On Wed, 30 Apr 2025, Nicholas Piggin wrote:
On Wed Apr 30, 2025 at 7:09 AM AEST, BALATON Zoltan wrote:
On Tue, 29 Apr 2025, Alex Bennée wrote:
BALATON Zoltan <bala...@eik.bme.hu> writes:
On Tue, 29 Apr 2025, Alex Bennée wrote:
BALATON Zoltan <bala...@eik.bme.hu> writes:
On Mon, 28 Apr 2025, Richard Henderson wrote:
On 4/28/25 06:26, BALATON Zoltan wrote:
I have tried profiling the dst in real card vfio vram with dcbz
case (with 100 iterations instead of 10000 in above tests) but I'm
not sure I understand the results. vperm and dcbz show up but not
too high. Can somebody explain what is happening here and where the
overhead likely comes from? Here is the profile result I got:
Samples: 104K of event 'cycles:Pu', Event count (approx.):
122371086557
Children Self Command Shared Object Symbol
- 99.44% 0.95% qemu-system-ppc qemu-system-ppc [.]
cpu_exec_loop
- 98.49% cpu_exec_loop
- 98.48% cpu_tb_exec
- 90.95% 0x7f4e705d8f15
helper_ldub_mmu
do_ld_mmio_beN
- cpu_io_recompile
- 45.79% cpu_loop_exit_noexc
I think the real problem is the number of loop exits due to i/o. If
I'm reading this rightly, 45% of execution is in cpu_io_recompile.
I/O can only happen as the last insn of a translation block.
I'm not sure I understand this. A comment above cpu_io_recompile says
"In deterministic execution mode, instructions doing device I/Os must
be at the end of the TB." Is that wrong? Otherwise shouldn't this only
apply if running with icount or something like that?
That comment should be fixed. It used to only be the case for icount
mode but there was another race bug that meant we need to honour device
access as the last insn for both modes.
When we detect that it has happened in the middle of a translation
block, we abort the block, compile a new one, and restart execution.

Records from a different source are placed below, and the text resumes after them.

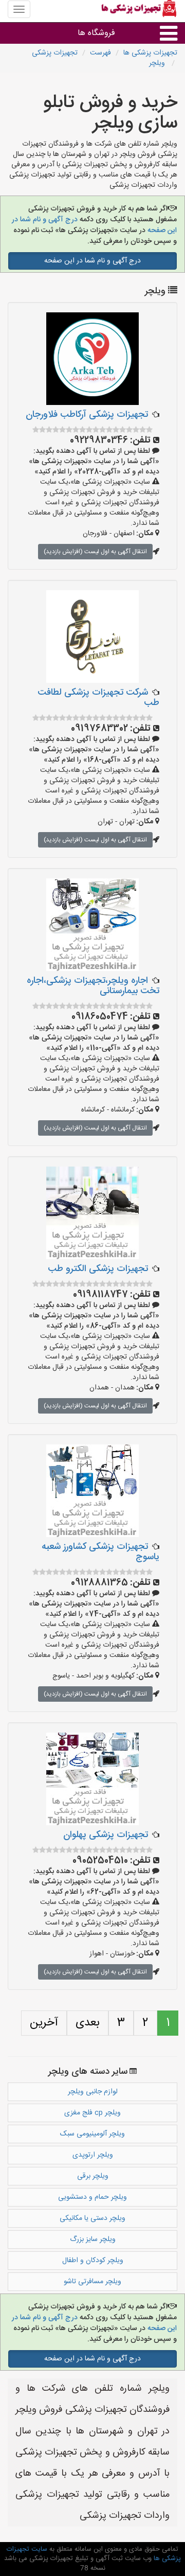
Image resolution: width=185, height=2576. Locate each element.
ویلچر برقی (92, 2176)
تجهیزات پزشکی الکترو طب (98, 1269)
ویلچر (158, 63)
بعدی (88, 2023)
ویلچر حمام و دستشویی (92, 2197)
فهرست (100, 53)
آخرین (44, 2023)
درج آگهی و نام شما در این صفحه (92, 261)
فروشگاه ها (96, 33)
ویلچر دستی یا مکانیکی (92, 2218)
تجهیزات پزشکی (55, 53)
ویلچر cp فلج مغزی (92, 2113)
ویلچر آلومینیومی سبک (92, 2134)
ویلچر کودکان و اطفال (92, 2260)
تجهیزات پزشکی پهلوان (105, 1835)
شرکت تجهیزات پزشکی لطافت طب (98, 698)
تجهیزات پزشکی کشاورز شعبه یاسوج (100, 1552)
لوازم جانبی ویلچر (93, 2092)
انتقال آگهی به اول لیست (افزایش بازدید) (95, 551)
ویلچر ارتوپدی (92, 2155)
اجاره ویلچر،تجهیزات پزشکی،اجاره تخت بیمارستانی (93, 986)
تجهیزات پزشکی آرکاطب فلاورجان (87, 414)
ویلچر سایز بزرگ (93, 2239)
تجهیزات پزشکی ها (150, 53)
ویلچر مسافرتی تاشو (92, 2281)
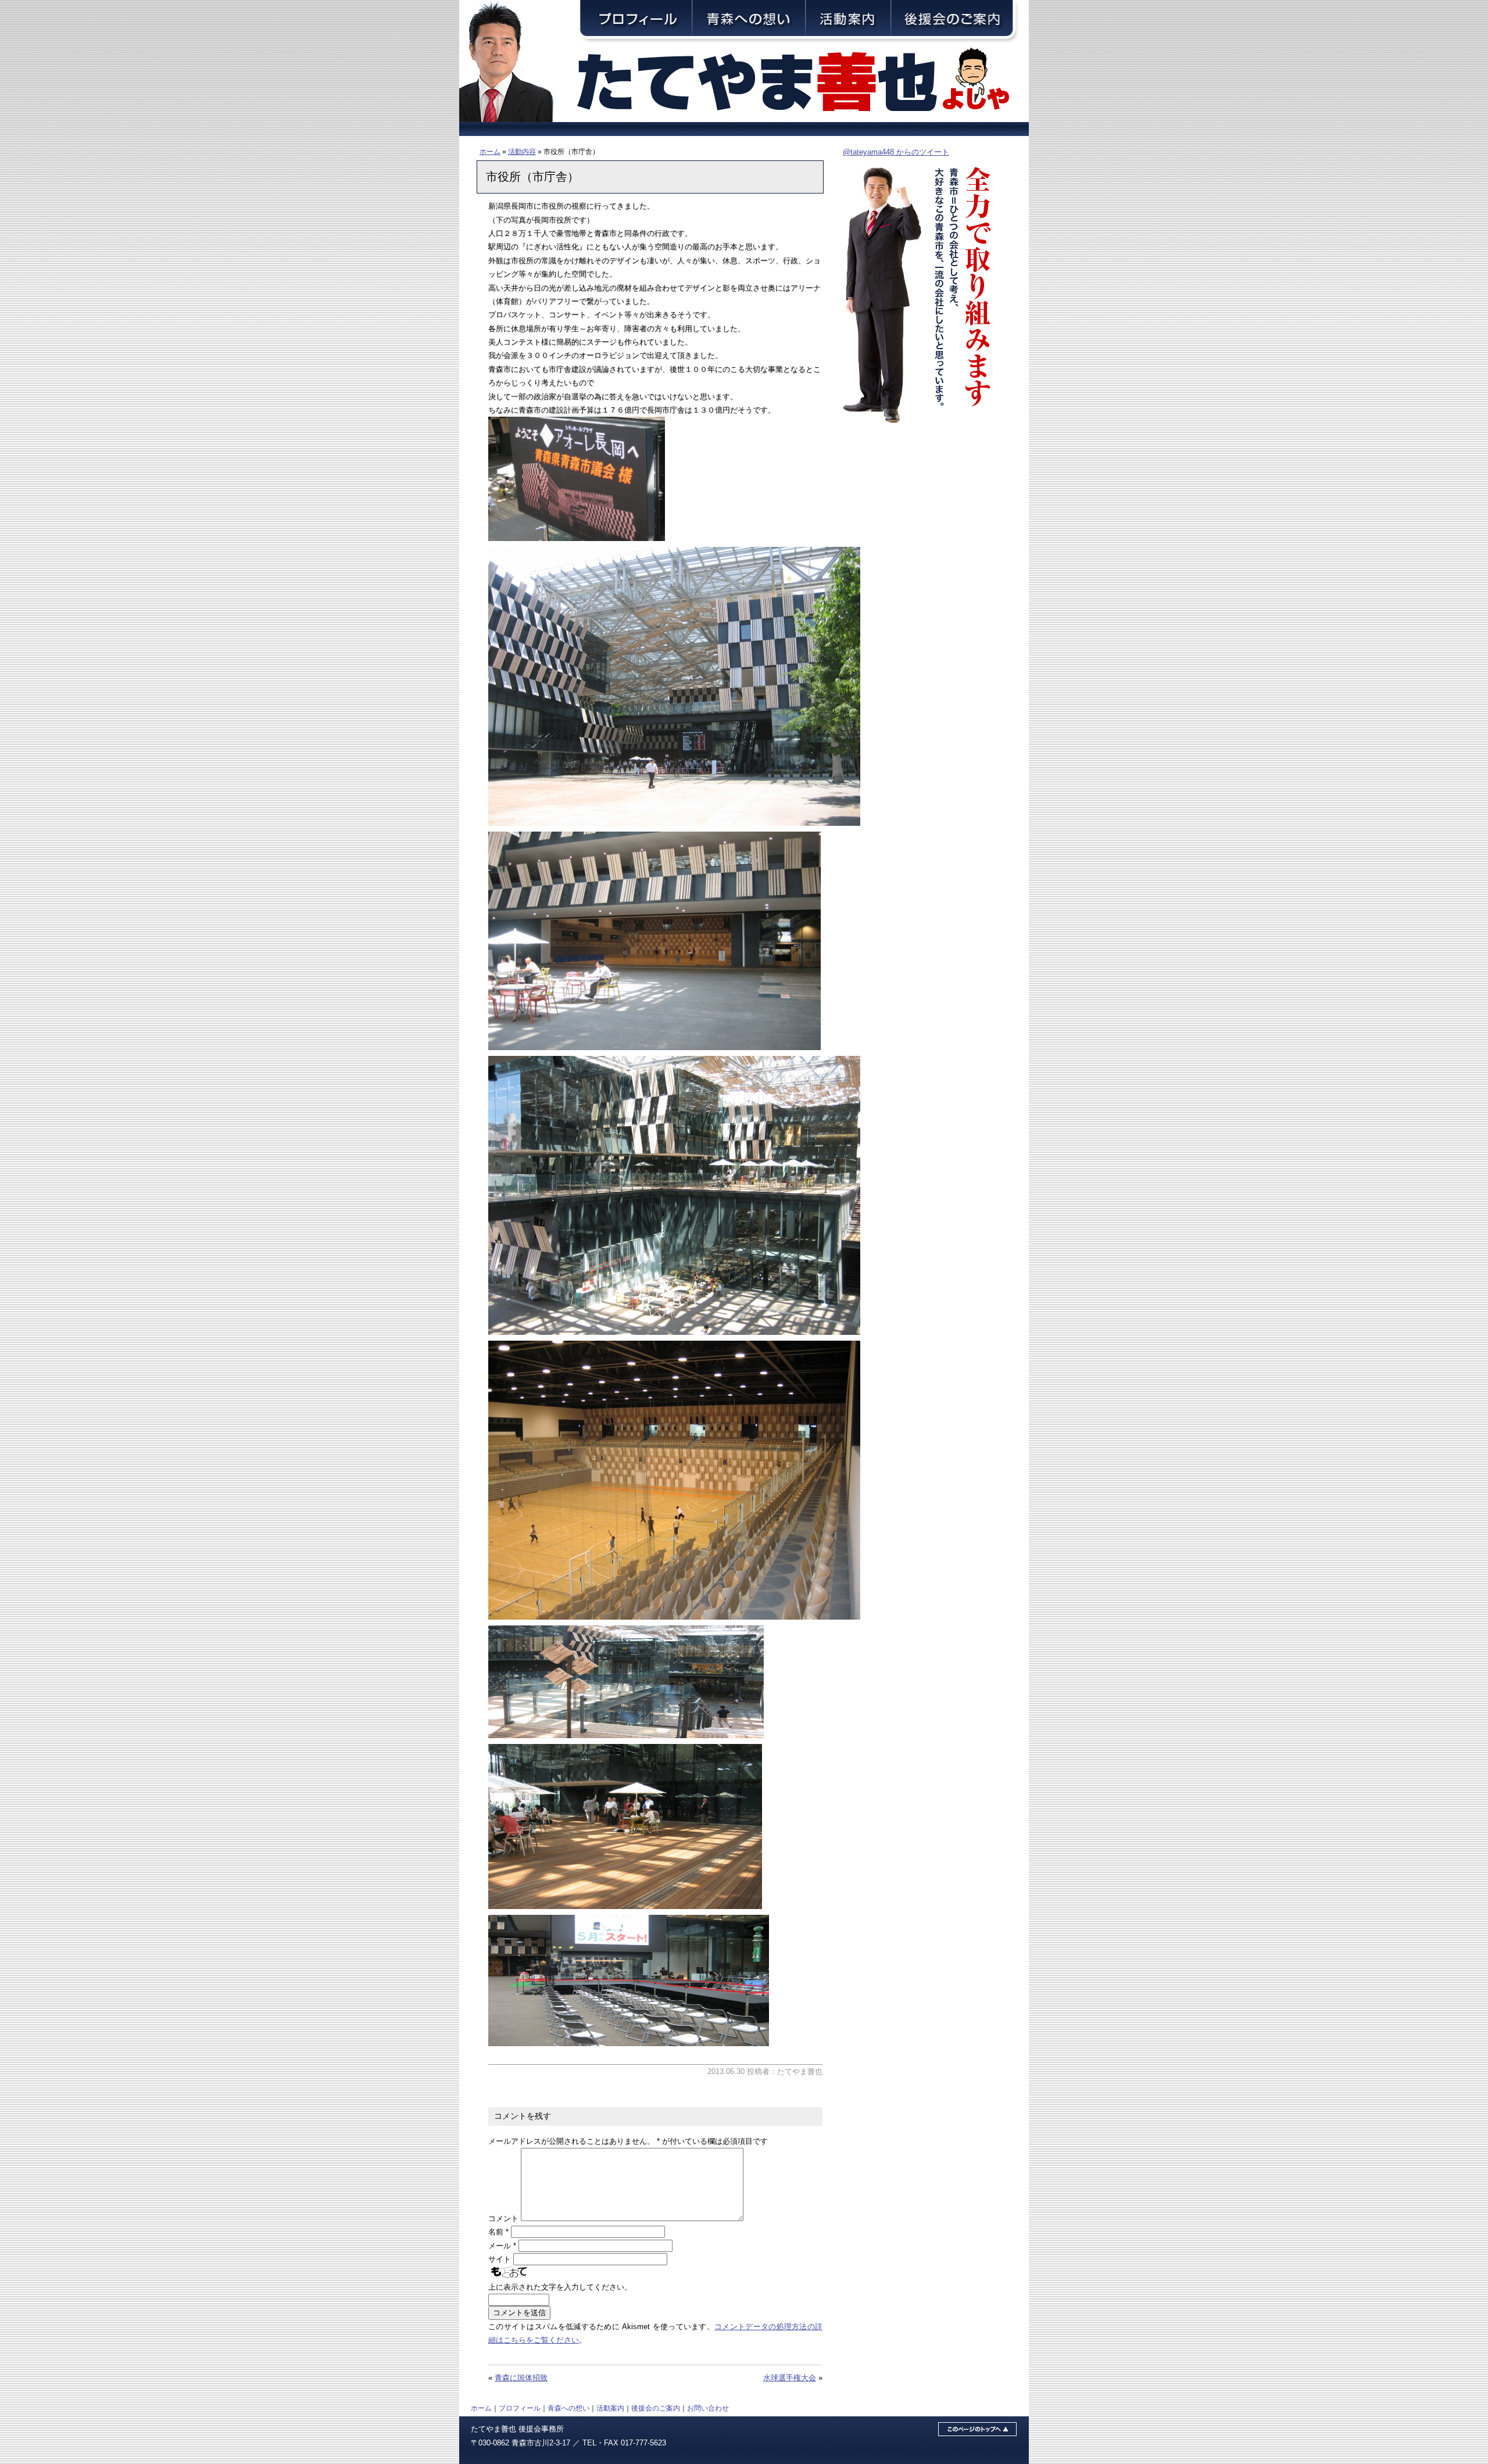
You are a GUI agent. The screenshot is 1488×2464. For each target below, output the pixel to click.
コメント (503, 2218)
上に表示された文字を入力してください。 (560, 2287)
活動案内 (610, 2408)
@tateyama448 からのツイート (896, 152)
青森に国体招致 (521, 2377)
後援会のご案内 (655, 2408)
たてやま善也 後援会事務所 (517, 2428)
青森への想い (568, 2408)
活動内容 (522, 151)
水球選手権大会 (789, 2377)
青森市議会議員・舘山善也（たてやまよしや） (802, 83)
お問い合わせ (708, 2408)
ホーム (490, 151)
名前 (498, 2231)
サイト (499, 2259)
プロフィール (520, 2408)
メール (502, 2245)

Where does that happen? The calls of cpu_io_recompile in this case
seem to come from io_prepare which is called from do_ld16_mmio_beN if
(!cpu->neg.can_do_io) but I don't see how can_do_io is set.
Inline by set_can_do_io()
That one I've found but don't know where the cpu_loop_exit returns
from the end of cpu_io_recompile.
cpu_loop_exit longjmp's back to the top of the execution loop.
Where this becomes a bottleneck is when this same translation block
is in a loop. Exactly this case of memset/memcpy of VRAM. This
could be addressed by invalidating the previous translation block
and creating a new one which always ends with the i/o.
And where to do that? cpu_io_recompile just exits the TB but what
generates the new TB? I need some more clues to understands how to do
this.
cpu->cflags_next_tb = curr_cflags(cpu) | CF_MEMI_ONLY | CF_NOIRQ | n;
sets the cflags for the next cb, which typically will fail to find and
then regenerate. Normally cflags_next_tb is empty.
Shouldn't this only regenerate the next TB on the first loop iteration
and not afterwards?
if we've been here before (needing n insn from the base addr) we will
have a cached translation we can re-use. It doesn't stop the longer TB
being called again as we re-enter a loop.
So then maybe it should at least check if there's already a cached TB
where it can continue before calling cpu_io_recompile in io_prepare and
only recompile if needed?
It basically does do that AFAIKS. cpu_io_recompile() name is misleading
it does not cause a recompile, it just updates cflags and exits. Next
entry will look up TB that has just 1 insn and enter that.
After reading it I came to the same conclusion but then I don't understand
what causes the problem. Is it just that it will exit the loop for every
IO to look up the recompiled TB? It looks like it tries to chain TBs, why
does that not work here?
I was thinking maybe we need a flag or counter
to see if cpu_io_recompile is called more than once and after a limit
invalidate the TB and create two new ones the first ending at the I/O and
then what cpu_io_recompile does now which as I understood was what Richard
suggested but I don't know how to do that.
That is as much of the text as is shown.